**Exercise tasks**:
1. In the Bering Sea poem and note, why does the writer ask deckhands not to kick seagulls around? Answer in one to three sentences.
2. Proceed with the Bering Sea poem and note, picking up after its final sentence.

**Excerpted passage**:

————

It seemed that way, at least, at last
As our futures mixed up with our pasts
And we stared into that thickly haze
And visions lost leapt through our gaze
Of happy times, of sun, of land
Of smiles and laughs and moistened glands
When times were good and worth remembering
Instead of poisoned, lost, and dismembering
Scattered round by wind and tide
On a hopeless voyage we now abide
Boredom broader than the seas
Loneliness that brings you to your knees
And doubt more crippling than the cross
A panic stricken tempest toss
When prayer no longer holds us fast
And we’ve dealt the devil down to our last
It’s hard just then to carry on
To not imagine your woman gone
Your plants dried up, your pets all dead
Oceans emptying inside your head
A scuttled ship, a year at sea
Flotsam floating like spirits freed
Your life evading in spindrift
Closed and fading in this rift
Swallowed up by two great waves
You grabbed the shovel and dug your grave
You married that anchor as it went down
The vows you spoke were what made you drown

And all because you hoped to seek
Some vague adventure and Sinbad chic
To tell your friends and swoon the girls
That you’d conquered the seas and its frosty curls
That you’d rode its monsters and combed its shores
That the life you’d led was not sold in stores
But genuine and tough to boot
A raucous, raging, authentic hoot
With anecdotes that bared repeating
And characters that life’s not cheating
Things that only you could tell
Like Dante bursting out of hell

It was this, this lie so self-convinced
That had made your life into this mince
And discovered you there upon that deck
A hapless tenderman on a rusty wreck
Stranded again in some nameless bay
With nothing to do but count the days
And share them with some tedious lot
Whose conversation is like dried blood clot
Whose antics have all gotten old
And stories are all thrice told
Whose powers of simple comprehension
Had suffered some great declension
And were worsening on toward some bitter break
Where God might be blamed for His mistake
And man might suffer in that blunder
To stand on deck and out loud might wonder

“What the fuck am I doing here?”


And last but not least, this is my wife's favorite poem and my little PSA against abusing our sea going friends. I know you can get frustrated out there on deck, the long hours, the gruelling pace, and I know that when people get tired and uncomfortable they have a tendency to lash out at things around them, but please, don't take it out on the seagulls. Some species of gulls on the Bering Sea live to be sixty years old. So remember that you little greenhorn punks before you start kicking them around on deck. Don't hate the player, yo, hate the game. (That's my attempt to reach out to the Young Urban Cod Killers, or any other of those dosche bags that think their tough guys because they fish on the Bering Sea. Reality check asshole, seagulls are way tougher than you'll ever be!)

————

**Provided records**:
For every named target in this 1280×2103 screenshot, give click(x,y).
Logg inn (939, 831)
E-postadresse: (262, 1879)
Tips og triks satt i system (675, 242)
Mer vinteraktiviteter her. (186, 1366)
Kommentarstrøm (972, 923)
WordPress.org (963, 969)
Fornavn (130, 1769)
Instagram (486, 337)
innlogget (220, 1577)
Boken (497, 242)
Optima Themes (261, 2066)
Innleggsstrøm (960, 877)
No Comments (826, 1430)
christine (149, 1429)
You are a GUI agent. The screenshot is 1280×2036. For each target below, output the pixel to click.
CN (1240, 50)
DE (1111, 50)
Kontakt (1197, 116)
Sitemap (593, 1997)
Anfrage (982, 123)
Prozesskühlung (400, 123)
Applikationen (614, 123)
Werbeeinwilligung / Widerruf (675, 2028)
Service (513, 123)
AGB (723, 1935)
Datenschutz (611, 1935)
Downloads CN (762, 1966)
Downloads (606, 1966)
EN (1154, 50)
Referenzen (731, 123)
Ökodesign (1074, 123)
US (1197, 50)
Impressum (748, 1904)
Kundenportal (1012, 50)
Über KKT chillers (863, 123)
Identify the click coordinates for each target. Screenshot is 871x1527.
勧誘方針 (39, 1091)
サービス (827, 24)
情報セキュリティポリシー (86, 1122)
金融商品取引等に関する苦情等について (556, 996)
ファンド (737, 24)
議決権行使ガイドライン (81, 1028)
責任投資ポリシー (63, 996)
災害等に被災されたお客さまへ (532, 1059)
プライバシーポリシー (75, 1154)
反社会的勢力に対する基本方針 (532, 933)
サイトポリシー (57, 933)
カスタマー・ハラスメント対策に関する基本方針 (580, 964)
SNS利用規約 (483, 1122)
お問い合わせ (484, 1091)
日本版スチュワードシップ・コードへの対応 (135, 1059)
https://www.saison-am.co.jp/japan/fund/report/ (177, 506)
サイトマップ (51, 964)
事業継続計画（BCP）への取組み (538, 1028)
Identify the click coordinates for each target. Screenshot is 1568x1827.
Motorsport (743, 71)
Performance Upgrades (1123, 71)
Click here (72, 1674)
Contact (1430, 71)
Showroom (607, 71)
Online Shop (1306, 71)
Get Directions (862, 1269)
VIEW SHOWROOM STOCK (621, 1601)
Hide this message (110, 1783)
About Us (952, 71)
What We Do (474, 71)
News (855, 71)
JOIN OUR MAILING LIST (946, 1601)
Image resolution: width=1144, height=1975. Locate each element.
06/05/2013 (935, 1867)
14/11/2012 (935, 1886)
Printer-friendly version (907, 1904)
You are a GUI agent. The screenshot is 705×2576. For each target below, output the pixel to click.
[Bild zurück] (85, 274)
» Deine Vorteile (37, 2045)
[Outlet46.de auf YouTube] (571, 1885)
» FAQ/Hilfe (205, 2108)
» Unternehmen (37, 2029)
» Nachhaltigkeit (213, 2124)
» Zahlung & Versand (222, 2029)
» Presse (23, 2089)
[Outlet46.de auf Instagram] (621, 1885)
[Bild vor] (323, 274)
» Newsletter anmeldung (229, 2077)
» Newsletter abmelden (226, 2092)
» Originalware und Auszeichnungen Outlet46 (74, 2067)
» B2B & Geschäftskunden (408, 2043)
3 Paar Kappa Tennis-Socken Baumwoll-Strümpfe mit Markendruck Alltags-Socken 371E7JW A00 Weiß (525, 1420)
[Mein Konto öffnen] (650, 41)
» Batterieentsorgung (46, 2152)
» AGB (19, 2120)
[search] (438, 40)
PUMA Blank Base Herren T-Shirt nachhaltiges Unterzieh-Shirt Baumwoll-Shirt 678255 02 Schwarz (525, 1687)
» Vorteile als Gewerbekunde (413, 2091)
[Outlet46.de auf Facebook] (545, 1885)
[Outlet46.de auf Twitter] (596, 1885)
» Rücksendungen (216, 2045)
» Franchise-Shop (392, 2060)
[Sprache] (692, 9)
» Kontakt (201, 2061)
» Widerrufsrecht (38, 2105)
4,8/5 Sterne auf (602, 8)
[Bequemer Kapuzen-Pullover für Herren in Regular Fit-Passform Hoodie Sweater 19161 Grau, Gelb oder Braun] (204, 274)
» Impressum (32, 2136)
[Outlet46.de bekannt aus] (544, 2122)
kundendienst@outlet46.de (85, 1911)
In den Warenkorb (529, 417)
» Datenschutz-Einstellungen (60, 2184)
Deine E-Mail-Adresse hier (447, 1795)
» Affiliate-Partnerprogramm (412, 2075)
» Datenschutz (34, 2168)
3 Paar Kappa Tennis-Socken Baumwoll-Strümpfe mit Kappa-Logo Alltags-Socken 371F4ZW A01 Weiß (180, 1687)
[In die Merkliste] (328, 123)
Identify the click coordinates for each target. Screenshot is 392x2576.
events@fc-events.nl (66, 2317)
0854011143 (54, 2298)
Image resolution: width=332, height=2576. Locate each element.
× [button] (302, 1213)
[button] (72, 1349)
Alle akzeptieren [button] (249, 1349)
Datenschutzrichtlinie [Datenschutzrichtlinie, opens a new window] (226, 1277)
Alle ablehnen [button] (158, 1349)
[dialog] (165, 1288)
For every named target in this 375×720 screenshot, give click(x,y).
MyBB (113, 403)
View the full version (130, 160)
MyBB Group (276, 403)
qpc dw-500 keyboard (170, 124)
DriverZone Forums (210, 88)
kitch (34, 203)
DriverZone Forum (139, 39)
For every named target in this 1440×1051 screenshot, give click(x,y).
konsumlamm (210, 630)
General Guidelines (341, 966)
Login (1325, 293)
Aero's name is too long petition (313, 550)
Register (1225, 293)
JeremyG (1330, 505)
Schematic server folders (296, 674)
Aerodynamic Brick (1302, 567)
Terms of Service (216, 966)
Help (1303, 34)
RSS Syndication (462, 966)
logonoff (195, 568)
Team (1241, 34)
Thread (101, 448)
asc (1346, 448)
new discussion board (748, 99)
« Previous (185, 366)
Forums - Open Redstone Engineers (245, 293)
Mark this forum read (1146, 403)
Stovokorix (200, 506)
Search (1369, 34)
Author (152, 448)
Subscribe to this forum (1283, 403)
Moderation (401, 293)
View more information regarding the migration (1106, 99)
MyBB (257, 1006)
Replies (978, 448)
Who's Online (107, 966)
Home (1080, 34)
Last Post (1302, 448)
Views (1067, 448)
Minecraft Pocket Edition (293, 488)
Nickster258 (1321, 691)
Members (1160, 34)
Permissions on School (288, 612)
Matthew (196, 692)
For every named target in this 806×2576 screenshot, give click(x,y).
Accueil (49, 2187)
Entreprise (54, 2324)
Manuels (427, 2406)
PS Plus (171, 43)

————

**Results for the exercise**:
1. Some species of gulls on the Bering Sea live to be sixty years old, so greenhorns should remember that before kicking them. The writer adds that seagulls are tougher than those deckhands will ever be.

2.
Guts

Would I had a seagulls guts
To carry on through life’s hard ruts
And raise aloft in any weather
Smooth and light and tough as leather
Its eye so keen and always looking
Body lean but never brooking
Always searching for a tiny scrap
Of wood, of meat, of any crap
To swallow whole and add to nourish
Its meager soul will surely flourish
for every bit however small
takes wit and strength from every gull
to claim for self what others want
their gift of life comes from no font
but is won from strife, and hard learning
they stoke a fire that’s always burning
and fly and fly for what seems like days
and try and try in so many ways
to eke a living out in the foam
over endless ocean they endless roam
and hardly blink as if it’s all so easy
as if the gale we face to them’s just breezy
and the giant waves that crash on us
to them too small to raise a fuss
and the rotten bait that would make us wretch
seems a delicious meal they’d love to catch
and the winks of sleep we so desire
leave them wondering, why so tired?
It’s in their eyes this dogged streak
Compared to them our souls are weak
so when I take them in my hand
For on the deck they can not stand
I try to treat them with respect
For though their life looks like a speck
Their example helps me endure the pain
The bitter cold and icy rain
The long and terrible monotonous hours
My cramping legs and fading powers
I release them gently to join their kind
And hope to god that they’re strength I’ll find.


Skater demonstrates the proper way to handle a gull.